L’eccezionale testimonianza è stata presentata sabato scorso nel corso di un incontro che si è tenuto a Force alla presenza dell’autrice, del sindaco Augusto Curti e di uno dei quattro soldati miracolosamente scampati all’eccidio: Antonio Ceseri (classe 1924) che ha narrato con grande lucidità alcuni aneddoti di una tragedia rimasta ai più assai sconosciuta.

Erano presenti anche il vice Prefetto di Ascoli Piceno Marisa Marchetti, l’assessore provinciale alla Cultura Andrea Maria Antonini e alcuni famigliari di Germano Cappelli soldato di Force che si salvò insieme a Ceseri, Edo Magnalardo e Vittorio Vardolini.
Nel corso della presentazione è stato poi proiettato un filmato, curato e girato da Massimiliano Zerbini, che ha documentato un recente sopralluogo nella zona del massacro.

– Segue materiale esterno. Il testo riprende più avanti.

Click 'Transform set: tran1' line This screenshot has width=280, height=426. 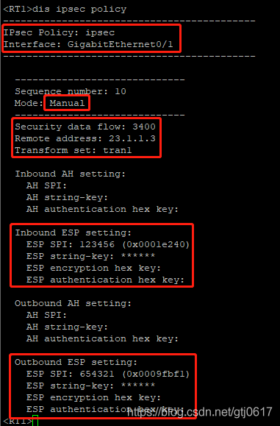tap(73, 150)
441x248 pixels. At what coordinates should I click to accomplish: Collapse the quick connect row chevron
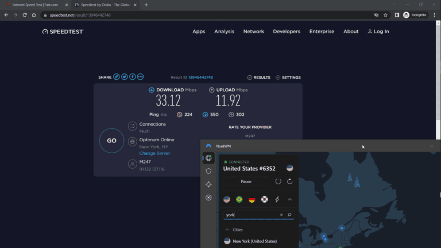290,199
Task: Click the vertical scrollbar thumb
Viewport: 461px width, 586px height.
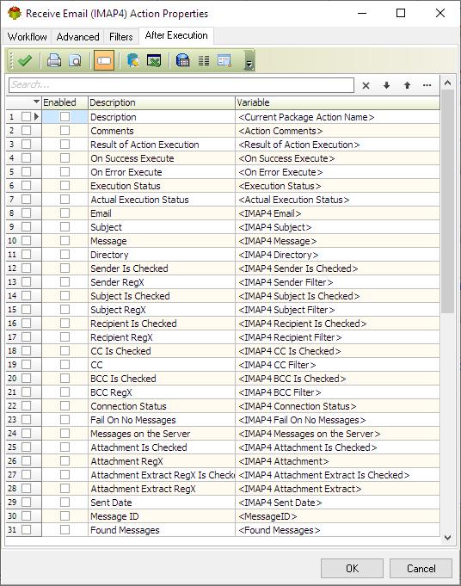Action: (x=447, y=201)

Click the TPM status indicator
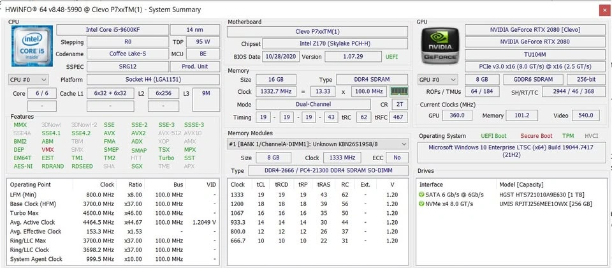tap(568, 136)
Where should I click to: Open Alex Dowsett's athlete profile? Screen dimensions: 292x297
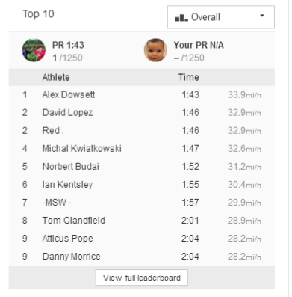point(69,95)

«Grazie ai numerosi documenti e soprattutto alle parole dei superstiti ho potuto ricostruire e dare luce a una pagina buia della storia del nostro Paese – ha sottolineato Patrizia Donà, nipote di Aurelio Donola uno dei 127 caduti di Treuenbrietzen – di fatto la morte “silenziosa” di mio nonno così come quella dei suoi compagni, internati nel campo di lavoro all’indomani dell’Armistizio del 1943, costituisce una valorosa testimonianza di amore per la libertà, per la Patria e per la pace da tramandare anche alle future generazioni».

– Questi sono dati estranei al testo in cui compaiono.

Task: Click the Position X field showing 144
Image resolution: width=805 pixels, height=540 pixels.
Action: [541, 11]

«Per due anni ho lavorato duramente e senza sosta nel campo di Treuenbrietzen nel fabbricare munizioni per l’esercito tedesco – ha raccontato Antonio Ceseri – ricordo che si faticava a ritmi sostenuti, per ben dodici ore al giorno nutrendoci solo con una scodella di zuppa. La notte del 21 aprile del ’45 il nostro lager fu liberato dai russi, i quali però ci invitarono a non uscire dalle baracche per timore di rappresaglie tedesche. Ma dopo soli due giorni le truppe naziste erano nuovamente al campo per condurci presso una cava di sabbia a un’ora di cammino. Nessuno di noi capì realmente cosa stesse accadendo. Ma all’improvviso, giunti nei pressi di una pendice, i soldati aprirono di colpo il fuoco. Io e gli altri tre compagni ci riparammo sotto i corpi dei caduti barbaramente trucidati. Ben quattro proiettili mi sfiorarono la testa e le braccia, ma senza colpirmi, fortunatamente. Rimanemmo in silenzio per qualche ora, poi con ancora indosso tanta paura scappammo verso il bosco, dove trovammo la via di salvezza».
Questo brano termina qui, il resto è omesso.